Concetti Chiave
- Nel 1993, l'Italia ha adottato un nuovo sistema elettorale misto, combinando collegi uninominali maggioritari e una componente proporzionale per Camera e Senato.
- Dal 1994 al 2001, questo sistema è stato utilizzato tre volte prima di essere sostituito nel 2005 da una legge proporzionale con premio di maggioranza.
- La legge proporzionale del 2005 è stata usata per le elezioni del 2006, 2008 e 2013, ma è stata dichiarata parzialmente illegittima dalla Corte costituzionale.
- La legge elettorale del 2015 per la Camera, mai applicata, è stata seguita dalla legge 165/2017, che ha introdotto un sistema proporzionale con premi di maggioranza variabili.

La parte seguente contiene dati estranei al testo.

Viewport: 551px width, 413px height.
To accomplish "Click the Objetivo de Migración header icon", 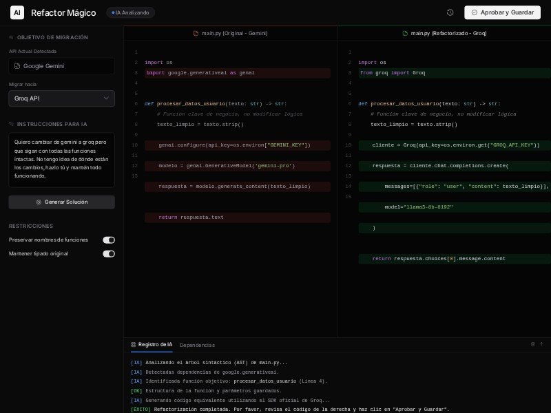I will pyautogui.click(x=12, y=37).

- La differenza tra Camera e Senato nel sistema del 2005 ha creato disallineamenti tra i risultati elettorali delle due camere, complicando la governabilità.
Evoluzione del sistema elettorale italiano
In Italia, dopo quarant’anni di staticità, nel 1993 si ebbero due nuove leggi elettorali per Camera e Senato: esse assegnavano tre quarti dei seggi in altrettanti collegi uninominali con formula maggioritaria di tipo plurality; il residuo quarto, assegnato con formula proporzionale, era costruito in modo da avvantaggiare i partiti che avessero vinto meno seggi uninominali (1993). Questo sistema, che prevedeva anche uno sbarramento del 4% per l’assegnazione dei seggi proporzionali (alla Camera dove, a differenza del Senato, l’elettore aveva a disposizione due voti distinti, per il candidato nel collegio uninominale e per la lista nella parte proporzionale), fu utilizzato tre volte (1994, 1996, 2001). Nel 2005 fu approvata una legge di tipo proporzionale con premio la quale, utilizzata anch’essa tre volte (2006, 2008, 2013), è stata poi dichiarata parzialmente illegittima dalla Corte costituzionale e sostituita, per la Camera, da una diversa legge proporzionale con premio (2015).
Quest’ultima non è però mai stata applicata. Anche a seguito di una nuova decisione della Corte, è infine intervenuta la l. 165/2017 (la sesta legge elettorale della Camera e la quarta del Senato in epoca repubblicana).
Abbandonato il sistema prevalentemente uninominale maggioritario, nel 2005 si decise dunque di tornare a un sistema su base interamente proporzionale, come prima del 1993, ma fortemente corretto da un premio di maggioranza (di entità variabile). Le formule elettorali erano identiche per entrambe le Camere, ma applicate ad ambiti territoriali diversi. Alla Camera, ripartiti i seggi proporzionalmente, chi avesse ottenuto più voti degli altri (una singola lista o una coalizione di liste) avrebbe ottenuto comunque 340 seggi. Si alterava così la proporzionalità della ripartizione inizialmente effettuata. Si era ritenuto invece che, nel caso del Senato, l’attribuzione di un premio nazionale non fosse compatibile con l’art. 57.1 Cost. che vuole il Senato «eletto a base regionale»: per questo fu prevista una pluralità di premi regionali (il 55% dei seggi assegnati in ogni regione). Mentre alla Camera la lista o la coalizione più votata otteneva una maggioranza certa (i 340 seggi su 630), al Senato l’esito era casuale, frutto della sommatoria dei premi distribuiti regione per regione. Era quindi ben possibile che il vincitore alla Camera non vincesse anche al Senato, con i conseguenti problemi per la governabilità.
Domande da interrogazione
- Quali furono le principali modifiche al sistema elettorale italiano nel 1993?
- Come è cambiato il sistema elettorale italiano nel 2005?
- Quali problemi di governabilità sono emersi con il sistema elettorale del 2005?
Nel 1993, l'Italia introdusse due nuove leggi elettorali per Camera e Senato, assegnando tre quarti dei seggi con un sistema maggioritario e un quarto con un sistema proporzionale, con uno sbarramento del 4% alla Camera.
Nel 2005, l'Italia passò a un sistema elettorale interamente proporzionale con un premio di maggioranza, abbandonando il sistema prevalentemente uninominale maggioritario.
Il sistema del 2005 poteva portare a risultati diversi tra Camera e Senato, poiché il premio di maggioranza alla Camera non era compatibile con l'elezione regionale del Senato, causando potenziali problemi di governabilità.